[Exercise aim] Each line of the data below that contains "Toggle" must be copied.

***** Provided entries *****

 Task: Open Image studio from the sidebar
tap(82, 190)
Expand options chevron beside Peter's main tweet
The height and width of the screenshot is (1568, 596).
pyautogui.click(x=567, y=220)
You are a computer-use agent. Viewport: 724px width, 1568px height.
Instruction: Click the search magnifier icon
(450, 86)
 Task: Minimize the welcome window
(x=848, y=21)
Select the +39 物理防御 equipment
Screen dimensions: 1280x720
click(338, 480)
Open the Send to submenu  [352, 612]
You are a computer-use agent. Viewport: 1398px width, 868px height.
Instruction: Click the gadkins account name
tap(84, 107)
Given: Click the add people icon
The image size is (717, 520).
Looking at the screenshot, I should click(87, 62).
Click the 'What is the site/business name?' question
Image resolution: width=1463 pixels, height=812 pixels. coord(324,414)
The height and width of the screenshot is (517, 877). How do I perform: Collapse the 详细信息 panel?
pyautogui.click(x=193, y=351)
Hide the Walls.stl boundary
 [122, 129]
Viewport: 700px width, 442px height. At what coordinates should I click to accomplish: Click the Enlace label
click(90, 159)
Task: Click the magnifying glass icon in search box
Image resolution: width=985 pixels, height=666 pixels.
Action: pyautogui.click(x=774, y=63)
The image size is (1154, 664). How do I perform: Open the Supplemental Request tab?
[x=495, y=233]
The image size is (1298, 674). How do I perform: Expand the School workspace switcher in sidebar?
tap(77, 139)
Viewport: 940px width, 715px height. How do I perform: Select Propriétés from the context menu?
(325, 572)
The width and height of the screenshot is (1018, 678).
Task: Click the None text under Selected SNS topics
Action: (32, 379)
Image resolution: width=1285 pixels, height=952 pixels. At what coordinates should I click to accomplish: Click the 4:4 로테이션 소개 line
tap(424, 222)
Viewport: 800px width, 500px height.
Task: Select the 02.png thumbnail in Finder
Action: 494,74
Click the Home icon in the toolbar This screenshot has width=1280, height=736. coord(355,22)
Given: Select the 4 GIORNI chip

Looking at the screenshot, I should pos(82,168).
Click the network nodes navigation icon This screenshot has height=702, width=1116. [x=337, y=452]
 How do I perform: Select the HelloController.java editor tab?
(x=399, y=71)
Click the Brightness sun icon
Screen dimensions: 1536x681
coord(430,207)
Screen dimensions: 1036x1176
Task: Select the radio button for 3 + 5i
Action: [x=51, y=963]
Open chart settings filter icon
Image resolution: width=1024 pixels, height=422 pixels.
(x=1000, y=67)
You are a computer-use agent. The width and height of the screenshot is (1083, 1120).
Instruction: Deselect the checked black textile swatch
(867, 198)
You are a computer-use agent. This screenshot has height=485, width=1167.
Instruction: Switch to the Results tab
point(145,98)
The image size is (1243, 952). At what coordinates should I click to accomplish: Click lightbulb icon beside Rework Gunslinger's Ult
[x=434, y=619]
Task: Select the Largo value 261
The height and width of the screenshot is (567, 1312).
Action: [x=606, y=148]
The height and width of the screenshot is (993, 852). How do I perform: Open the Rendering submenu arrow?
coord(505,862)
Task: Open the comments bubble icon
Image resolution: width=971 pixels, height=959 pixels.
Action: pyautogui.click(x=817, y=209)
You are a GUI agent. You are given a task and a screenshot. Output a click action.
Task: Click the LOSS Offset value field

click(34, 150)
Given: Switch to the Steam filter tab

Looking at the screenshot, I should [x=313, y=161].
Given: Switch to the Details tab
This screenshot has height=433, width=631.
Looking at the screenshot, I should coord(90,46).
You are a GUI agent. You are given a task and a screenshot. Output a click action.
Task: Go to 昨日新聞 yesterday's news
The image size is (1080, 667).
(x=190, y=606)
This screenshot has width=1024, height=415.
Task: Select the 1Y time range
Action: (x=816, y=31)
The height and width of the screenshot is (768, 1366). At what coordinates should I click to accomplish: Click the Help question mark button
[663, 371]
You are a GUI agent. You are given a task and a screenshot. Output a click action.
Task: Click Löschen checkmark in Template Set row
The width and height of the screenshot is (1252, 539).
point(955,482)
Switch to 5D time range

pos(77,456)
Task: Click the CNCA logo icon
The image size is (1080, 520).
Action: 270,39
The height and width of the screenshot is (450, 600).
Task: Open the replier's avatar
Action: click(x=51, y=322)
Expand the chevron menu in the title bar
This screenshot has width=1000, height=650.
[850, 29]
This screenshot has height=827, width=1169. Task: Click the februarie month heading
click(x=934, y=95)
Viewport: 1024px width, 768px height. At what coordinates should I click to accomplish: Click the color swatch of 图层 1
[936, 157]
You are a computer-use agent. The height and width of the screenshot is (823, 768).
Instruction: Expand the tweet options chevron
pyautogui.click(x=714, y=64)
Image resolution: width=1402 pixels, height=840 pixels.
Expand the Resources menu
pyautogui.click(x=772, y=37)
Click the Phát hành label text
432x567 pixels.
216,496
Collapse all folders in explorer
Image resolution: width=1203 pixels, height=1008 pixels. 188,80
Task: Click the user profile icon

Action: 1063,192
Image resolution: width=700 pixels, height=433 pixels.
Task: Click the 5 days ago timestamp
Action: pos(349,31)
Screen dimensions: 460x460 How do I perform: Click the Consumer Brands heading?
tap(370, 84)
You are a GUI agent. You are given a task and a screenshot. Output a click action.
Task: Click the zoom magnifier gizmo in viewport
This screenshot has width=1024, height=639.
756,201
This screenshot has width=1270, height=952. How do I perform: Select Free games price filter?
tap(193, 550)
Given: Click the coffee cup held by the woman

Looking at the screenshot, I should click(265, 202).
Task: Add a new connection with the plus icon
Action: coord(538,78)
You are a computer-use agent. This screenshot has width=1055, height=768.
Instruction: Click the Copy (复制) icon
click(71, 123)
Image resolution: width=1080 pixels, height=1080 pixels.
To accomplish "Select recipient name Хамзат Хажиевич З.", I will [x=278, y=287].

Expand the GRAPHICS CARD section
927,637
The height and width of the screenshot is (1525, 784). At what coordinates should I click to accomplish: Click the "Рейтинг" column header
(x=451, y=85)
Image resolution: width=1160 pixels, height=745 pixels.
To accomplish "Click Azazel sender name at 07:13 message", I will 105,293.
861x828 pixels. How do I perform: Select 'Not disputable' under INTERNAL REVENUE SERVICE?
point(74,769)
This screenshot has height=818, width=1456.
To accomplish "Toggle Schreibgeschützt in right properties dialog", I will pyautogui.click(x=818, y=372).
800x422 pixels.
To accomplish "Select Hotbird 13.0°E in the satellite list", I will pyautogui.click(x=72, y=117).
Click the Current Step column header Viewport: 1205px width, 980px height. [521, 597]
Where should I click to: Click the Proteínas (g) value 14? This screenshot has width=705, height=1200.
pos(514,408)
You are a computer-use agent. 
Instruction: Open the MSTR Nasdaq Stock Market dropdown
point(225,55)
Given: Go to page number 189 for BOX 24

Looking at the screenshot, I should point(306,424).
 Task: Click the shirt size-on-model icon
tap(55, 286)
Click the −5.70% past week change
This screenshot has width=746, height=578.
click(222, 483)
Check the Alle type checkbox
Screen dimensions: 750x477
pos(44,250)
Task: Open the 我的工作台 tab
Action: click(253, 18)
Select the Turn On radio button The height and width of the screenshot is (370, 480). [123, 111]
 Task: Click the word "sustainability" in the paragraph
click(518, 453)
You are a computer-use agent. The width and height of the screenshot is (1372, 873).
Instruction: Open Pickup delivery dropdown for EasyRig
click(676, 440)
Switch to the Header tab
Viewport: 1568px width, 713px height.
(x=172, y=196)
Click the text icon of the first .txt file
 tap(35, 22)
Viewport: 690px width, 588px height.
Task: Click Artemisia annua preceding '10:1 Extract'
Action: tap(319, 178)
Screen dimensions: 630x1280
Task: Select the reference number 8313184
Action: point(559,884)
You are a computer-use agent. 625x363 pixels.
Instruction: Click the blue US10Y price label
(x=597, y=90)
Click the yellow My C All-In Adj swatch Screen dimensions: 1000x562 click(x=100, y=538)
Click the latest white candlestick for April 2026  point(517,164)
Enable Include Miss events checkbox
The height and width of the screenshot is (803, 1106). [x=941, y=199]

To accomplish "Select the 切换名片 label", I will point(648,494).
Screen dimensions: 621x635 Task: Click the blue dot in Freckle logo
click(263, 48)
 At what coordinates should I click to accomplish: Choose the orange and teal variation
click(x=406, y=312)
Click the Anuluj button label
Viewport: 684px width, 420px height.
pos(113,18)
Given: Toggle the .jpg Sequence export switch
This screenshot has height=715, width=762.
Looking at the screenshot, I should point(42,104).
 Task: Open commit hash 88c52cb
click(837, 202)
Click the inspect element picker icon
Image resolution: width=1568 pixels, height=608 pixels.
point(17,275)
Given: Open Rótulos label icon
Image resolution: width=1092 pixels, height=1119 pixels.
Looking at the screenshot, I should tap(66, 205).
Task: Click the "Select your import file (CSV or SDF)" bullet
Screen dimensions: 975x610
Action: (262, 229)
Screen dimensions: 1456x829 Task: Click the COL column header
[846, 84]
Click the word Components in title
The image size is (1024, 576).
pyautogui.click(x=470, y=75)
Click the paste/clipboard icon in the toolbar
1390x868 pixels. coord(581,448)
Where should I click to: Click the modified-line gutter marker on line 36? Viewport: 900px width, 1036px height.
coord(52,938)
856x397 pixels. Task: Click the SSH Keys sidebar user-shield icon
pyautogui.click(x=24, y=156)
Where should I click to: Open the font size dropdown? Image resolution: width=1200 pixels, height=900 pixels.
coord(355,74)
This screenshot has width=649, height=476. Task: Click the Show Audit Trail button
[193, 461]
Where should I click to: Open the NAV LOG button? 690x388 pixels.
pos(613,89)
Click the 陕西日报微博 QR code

*****

[Expected answer]
To accomplish "Toggle Schreibgeschützt in right properties dialog", I will pyautogui.click(x=818, y=372).
Given: Toggle the .jpg Sequence export switch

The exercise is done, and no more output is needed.